▶ **Exercise aim**: Please reproduce the entries in full. Keep every character the same.

__________________________________________________

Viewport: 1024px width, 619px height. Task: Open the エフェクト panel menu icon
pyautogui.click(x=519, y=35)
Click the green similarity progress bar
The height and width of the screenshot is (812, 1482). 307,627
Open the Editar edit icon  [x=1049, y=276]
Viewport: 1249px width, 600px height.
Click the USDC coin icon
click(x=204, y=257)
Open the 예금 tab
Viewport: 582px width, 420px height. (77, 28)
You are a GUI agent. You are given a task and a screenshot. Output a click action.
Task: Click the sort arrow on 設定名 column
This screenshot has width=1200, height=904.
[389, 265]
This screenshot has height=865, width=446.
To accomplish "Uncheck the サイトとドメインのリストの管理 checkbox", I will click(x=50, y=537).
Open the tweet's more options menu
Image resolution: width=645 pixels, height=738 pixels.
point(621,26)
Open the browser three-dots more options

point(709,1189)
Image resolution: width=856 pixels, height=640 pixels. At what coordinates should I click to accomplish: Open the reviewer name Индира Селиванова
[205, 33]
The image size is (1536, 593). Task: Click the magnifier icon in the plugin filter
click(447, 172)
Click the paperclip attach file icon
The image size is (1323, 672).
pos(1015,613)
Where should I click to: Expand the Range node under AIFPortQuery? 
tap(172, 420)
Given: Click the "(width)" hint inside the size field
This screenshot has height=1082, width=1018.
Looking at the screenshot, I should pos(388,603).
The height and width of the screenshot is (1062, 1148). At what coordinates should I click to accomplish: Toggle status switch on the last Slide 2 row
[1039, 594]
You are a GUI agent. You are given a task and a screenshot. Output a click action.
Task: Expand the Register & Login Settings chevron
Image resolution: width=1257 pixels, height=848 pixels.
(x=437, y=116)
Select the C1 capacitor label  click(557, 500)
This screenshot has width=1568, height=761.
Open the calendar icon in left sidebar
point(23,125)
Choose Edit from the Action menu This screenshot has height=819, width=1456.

__________________________________________________

▶ **Solution for this task**:
Viewport: 1024px width, 619px height. Task: Open the エフェクト panel menu icon
pyautogui.click(x=519, y=35)
Click the green similarity progress bar
The height and width of the screenshot is (812, 1482). 307,627
Open the Editar edit icon  [x=1049, y=276]
Viewport: 1249px width, 600px height.
Click the USDC coin icon
click(x=204, y=257)
Open the 예금 tab
Viewport: 582px width, 420px height. (77, 28)
You are a GUI agent. You are given a task and a screenshot. Output a click action.
Task: Click the sort arrow on 設定名 column
This screenshot has width=1200, height=904.
[389, 265]
This screenshot has height=865, width=446.
To accomplish "Uncheck the サイトとドメインのリストの管理 checkbox", I will click(x=50, y=537).
Open the tweet's more options menu
Image resolution: width=645 pixels, height=738 pixels.
point(621,26)
Open the browser three-dots more options

point(709,1189)
Image resolution: width=856 pixels, height=640 pixels. At what coordinates should I click to accomplish: Open the reviewer name Индира Селиванова
[205, 33]
The image size is (1536, 593). Task: Click the magnifier icon in the plugin filter
click(447, 172)
Click the paperclip attach file icon
The image size is (1323, 672).
pos(1015,613)
Where should I click to: Expand the Range node under AIFPortQuery? 
tap(172, 420)
Given: Click the "(width)" hint inside the size field
This screenshot has height=1082, width=1018.
Looking at the screenshot, I should pos(388,603).
The height and width of the screenshot is (1062, 1148). At what coordinates should I click to accomplish: Toggle status switch on the last Slide 2 row
[1039, 594]
You are a GUI agent. You are given a task and a screenshot. Output a click action.
Task: Expand the Register & Login Settings chevron
Image resolution: width=1257 pixels, height=848 pixels.
(x=437, y=116)
Select the C1 capacitor label  click(557, 500)
This screenshot has width=1568, height=761.
Open the calendar icon in left sidebar
point(23,125)
Choose Edit from the Action menu This screenshot has height=819, width=1456.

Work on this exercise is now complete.